Полоса света проходит по полированному мраморному полу комнаты, в нём скользят, отражаясь, редкие облака. Пол сияет изнутри спокойным блеском утреннего месяца. Свет касается резных ножек кресла, растения с длинными острыми лепестками, которое зовут «языком свекрови», к двум пластиковым розам в фарфоровом кувшине, маленькому стеклянному подсвечнику в форме лотоса. Свет струится через арку в кухню. В кухне капает вода и лежат скользкие очищенные ягоды личи, белые и гладкие, похожие на зародышей дельфинов.
– Я хочу ребёнка от тебя, – говорит Гоувинд голосом героя кинофильмов. Глаза Мукты широко распахнуты, она напоминает тщательно прорисованную девочку сейчас.
Они счастливы: сломали закостеневший порядок, перешли через различия религий, вырвались из оков общин. В рутине, которой, казалось, не будет конца, заплескалась свежесть.
– Мы всё равно скоро поженимся, теперь наконец-то после всего, – произносит он тихо и смотрит в её лицо. – Давай сегодня, если ты готова, конечно.
– Обе семьи согласны, Гоувинд, – повторяет Мукта шёпотом, как чарующее её саму заклинание. Но тут же она становится серьёзной, напоминая фарфоровую куколку. – Только как мы будем жить? У нас всё так не устроено с нашей работой.
– Милая, все родственники, друзья отца и брата, родня матери собрались и сбросились на бакшиш, я получу роль Баджи-рао. Азиф всё устроит, ты его знаешь.
Их неторопливые разговоры перетекают к созданию новой жизни. «Через месяц на свадьбе ещё ничего не будет заметно», – думают они одновременно. Солнце медленно ползёт по ягодам личи, которые в его лучах похожи на женские яичники. Славно наблюдать и такие сцены, если не знать, чем всё закончится.
Малед-крик
Даади умерла, отправилась в свой пограничный мир и осталась в нём. Мария приготовила чай, подошла к ней, чтобы, как и в прочие дни, попоить её и усадить на камень у входа. Увидела, что даади не дышит.
Мария догадалась, что смерть приходила мгновение назад. Смерть не успела ещё изменить широкоскулое непальское лицо, сделать его восковым и длинноносым, как у покойников, которых Мария видела раньше. Возможно, смерть ещё стояла где-то здесь, в углу вместе с пешвой, и смотрела, что будет…
Сиротка, чьего настоящего имени даже я вспомнить не сумел, всегда была частью горячих дорог, с детства глотала их пыль. Её жизнь всегда полнилась бессмысленной горечью. Она приехала ко мне из трущоб Катманду с привязанным к спине мальчиком. Сбежала от мужа и его братьев, которые также спали с ней. Все они били её, и она боялась, что однажды станет калекой. Осела в Дхарави, в картонном гробу около смрадной реки. В Дхарави она хваталась за любую работу: плела корзины, обстирывала семьи, брала деньги с ремесленников и бродяг за короткую пустую любовь.
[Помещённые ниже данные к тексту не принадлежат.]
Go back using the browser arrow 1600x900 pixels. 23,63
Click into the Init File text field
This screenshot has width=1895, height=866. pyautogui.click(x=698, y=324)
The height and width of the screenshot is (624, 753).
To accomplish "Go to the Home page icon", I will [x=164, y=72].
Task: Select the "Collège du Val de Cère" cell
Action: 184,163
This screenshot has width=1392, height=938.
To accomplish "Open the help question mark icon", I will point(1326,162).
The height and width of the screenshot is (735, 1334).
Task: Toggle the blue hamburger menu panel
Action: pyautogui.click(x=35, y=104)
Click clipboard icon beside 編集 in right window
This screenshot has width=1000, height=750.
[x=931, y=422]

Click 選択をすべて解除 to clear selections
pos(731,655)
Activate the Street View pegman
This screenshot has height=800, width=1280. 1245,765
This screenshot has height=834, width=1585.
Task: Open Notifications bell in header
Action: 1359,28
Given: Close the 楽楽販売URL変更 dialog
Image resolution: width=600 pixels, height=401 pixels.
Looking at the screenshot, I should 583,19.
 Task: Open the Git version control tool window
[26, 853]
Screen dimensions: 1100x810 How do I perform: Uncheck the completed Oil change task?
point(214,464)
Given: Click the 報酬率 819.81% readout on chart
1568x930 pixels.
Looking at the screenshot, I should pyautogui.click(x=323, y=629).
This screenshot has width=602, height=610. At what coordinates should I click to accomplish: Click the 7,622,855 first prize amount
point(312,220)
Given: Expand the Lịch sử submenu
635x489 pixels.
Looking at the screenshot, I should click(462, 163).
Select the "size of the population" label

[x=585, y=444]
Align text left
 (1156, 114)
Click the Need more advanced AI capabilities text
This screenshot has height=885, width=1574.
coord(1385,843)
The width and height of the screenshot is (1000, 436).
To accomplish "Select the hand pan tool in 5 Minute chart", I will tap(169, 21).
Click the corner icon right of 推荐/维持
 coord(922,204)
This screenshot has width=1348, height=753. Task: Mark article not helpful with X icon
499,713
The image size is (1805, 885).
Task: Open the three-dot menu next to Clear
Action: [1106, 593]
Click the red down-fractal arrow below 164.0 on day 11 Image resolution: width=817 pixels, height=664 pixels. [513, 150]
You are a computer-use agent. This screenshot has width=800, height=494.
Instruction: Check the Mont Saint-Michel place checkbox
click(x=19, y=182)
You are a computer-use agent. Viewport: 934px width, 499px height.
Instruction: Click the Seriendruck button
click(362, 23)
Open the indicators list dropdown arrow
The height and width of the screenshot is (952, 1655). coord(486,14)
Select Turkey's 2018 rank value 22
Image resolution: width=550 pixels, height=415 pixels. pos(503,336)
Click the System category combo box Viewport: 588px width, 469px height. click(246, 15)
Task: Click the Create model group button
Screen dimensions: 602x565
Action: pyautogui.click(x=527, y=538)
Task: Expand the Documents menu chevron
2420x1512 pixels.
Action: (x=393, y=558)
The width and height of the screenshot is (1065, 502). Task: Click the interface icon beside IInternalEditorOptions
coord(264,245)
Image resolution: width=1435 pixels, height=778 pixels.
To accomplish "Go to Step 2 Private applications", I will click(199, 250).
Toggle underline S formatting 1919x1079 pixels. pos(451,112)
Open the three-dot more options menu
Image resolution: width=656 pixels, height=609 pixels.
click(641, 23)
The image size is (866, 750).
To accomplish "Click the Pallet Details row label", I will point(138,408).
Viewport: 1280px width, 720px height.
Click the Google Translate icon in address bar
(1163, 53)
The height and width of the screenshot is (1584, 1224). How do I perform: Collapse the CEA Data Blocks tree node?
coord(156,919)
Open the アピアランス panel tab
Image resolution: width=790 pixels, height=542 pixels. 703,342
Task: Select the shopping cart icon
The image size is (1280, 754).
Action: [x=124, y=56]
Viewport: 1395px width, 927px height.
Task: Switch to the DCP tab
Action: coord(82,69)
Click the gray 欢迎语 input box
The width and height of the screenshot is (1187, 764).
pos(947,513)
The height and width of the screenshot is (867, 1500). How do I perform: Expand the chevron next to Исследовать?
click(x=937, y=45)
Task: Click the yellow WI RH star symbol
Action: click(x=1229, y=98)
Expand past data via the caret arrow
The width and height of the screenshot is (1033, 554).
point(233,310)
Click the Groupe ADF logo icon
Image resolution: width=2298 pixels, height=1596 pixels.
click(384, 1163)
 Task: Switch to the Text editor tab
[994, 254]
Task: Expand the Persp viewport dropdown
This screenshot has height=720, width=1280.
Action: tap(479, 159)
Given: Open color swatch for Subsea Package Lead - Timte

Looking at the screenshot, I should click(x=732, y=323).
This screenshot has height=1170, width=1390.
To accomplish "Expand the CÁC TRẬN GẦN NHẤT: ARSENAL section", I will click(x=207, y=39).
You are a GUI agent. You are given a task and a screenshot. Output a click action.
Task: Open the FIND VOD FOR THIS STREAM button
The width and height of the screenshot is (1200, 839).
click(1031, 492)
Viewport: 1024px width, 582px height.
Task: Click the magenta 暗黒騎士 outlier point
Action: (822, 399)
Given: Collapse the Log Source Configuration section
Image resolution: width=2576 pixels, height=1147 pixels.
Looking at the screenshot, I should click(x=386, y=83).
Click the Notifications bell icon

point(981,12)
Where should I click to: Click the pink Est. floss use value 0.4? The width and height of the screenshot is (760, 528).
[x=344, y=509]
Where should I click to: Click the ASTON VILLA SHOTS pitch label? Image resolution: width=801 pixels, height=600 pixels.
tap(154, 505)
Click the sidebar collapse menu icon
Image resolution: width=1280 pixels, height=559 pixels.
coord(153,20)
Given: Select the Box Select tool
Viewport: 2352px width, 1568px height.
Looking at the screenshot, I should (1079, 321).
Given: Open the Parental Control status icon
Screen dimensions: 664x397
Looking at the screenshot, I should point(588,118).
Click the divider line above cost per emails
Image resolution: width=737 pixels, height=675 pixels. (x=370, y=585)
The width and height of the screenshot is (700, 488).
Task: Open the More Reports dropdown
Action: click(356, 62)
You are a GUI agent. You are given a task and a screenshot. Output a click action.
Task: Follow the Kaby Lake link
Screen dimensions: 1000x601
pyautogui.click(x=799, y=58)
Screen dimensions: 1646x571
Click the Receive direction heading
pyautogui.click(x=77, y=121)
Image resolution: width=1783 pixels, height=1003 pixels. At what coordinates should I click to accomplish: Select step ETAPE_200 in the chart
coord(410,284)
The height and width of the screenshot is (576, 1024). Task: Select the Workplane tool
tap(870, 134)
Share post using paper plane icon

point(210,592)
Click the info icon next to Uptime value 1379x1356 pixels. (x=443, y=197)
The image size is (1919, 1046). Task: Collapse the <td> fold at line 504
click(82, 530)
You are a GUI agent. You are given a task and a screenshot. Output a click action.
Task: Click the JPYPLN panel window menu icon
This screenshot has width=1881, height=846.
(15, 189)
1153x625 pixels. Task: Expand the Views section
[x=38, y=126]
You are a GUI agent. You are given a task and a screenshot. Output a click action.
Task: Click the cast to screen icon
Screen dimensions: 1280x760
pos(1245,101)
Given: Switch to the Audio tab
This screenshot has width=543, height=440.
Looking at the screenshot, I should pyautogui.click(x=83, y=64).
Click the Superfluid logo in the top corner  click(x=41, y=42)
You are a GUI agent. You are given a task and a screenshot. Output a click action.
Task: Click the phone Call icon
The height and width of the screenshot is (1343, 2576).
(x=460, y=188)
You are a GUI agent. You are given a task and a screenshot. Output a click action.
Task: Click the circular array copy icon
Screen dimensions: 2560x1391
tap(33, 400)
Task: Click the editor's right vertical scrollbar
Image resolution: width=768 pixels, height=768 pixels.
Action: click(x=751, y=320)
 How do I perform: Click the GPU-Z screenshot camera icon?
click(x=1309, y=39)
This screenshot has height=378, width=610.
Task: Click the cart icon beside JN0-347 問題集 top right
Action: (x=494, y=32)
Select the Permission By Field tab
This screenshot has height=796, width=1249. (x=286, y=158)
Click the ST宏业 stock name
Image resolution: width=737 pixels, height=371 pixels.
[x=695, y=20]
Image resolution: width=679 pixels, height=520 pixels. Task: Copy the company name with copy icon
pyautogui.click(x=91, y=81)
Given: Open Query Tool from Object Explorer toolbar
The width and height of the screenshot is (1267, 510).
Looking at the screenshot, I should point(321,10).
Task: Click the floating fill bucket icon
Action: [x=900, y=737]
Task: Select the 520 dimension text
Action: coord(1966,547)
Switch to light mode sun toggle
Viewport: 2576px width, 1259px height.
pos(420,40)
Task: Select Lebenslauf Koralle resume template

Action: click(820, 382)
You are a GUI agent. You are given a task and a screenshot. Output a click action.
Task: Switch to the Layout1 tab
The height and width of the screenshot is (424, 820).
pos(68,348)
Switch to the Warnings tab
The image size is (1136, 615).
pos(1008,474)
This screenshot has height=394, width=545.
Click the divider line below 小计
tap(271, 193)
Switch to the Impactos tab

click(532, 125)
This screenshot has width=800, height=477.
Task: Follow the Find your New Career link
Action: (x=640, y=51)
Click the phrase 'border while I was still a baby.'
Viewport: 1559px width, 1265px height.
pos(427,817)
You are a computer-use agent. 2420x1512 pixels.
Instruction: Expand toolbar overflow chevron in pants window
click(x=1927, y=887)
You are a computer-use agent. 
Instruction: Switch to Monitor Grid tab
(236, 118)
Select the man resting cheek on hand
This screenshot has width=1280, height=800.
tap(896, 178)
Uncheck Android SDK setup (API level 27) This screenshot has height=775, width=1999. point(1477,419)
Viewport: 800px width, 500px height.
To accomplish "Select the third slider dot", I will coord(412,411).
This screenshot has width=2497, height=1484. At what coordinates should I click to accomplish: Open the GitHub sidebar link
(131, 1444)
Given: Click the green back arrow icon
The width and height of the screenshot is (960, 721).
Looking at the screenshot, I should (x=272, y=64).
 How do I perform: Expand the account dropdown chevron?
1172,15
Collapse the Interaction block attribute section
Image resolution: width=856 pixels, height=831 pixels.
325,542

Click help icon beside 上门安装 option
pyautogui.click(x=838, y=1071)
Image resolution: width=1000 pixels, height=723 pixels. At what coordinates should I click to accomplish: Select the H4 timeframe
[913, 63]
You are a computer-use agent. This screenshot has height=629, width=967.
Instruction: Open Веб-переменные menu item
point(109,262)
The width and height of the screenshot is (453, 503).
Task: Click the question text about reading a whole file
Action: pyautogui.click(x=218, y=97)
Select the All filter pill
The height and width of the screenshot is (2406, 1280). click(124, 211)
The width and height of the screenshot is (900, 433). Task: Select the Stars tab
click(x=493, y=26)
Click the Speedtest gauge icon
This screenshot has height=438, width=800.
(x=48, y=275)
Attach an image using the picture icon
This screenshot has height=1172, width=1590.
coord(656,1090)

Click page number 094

Мальчика Батсу сжёг туберкулёз. Замуж её не звали. Хотя она долго оставалась круглолицей и белой, как лотос, её кожа была покрыта отпечатками чужих рук, и женщиной она считалась дурной. Она понесла ношу жизни одна. К старости, когда разум отказал ей и она забыла своё имя, бандиты из Дхарави использовали её в дело, как и многих одиноких стариков. Отправили на дорогу возле дарги Махима. Только в последние свои дни старушка обрела семью.
Мария, увидев её мёртвой, не кричала и не плакала. Её нервы уже перешли возможную границу напряжения. Ей нужно было только уберечь Амира от волнений. Из толпы мужчин, штурмовавших пластиковые павильоны «Кастико» в жажде быть пешвой, мастера кино выбрали десять человек, Амир был среди них. Это произошло так внезапно, что они ещё до конца не поверили, не привыкли к этой ослепительной мысли. Кого-то из той толпы взяли на другие роли, кого-то в массовку, остальных отправили обратно в небытие.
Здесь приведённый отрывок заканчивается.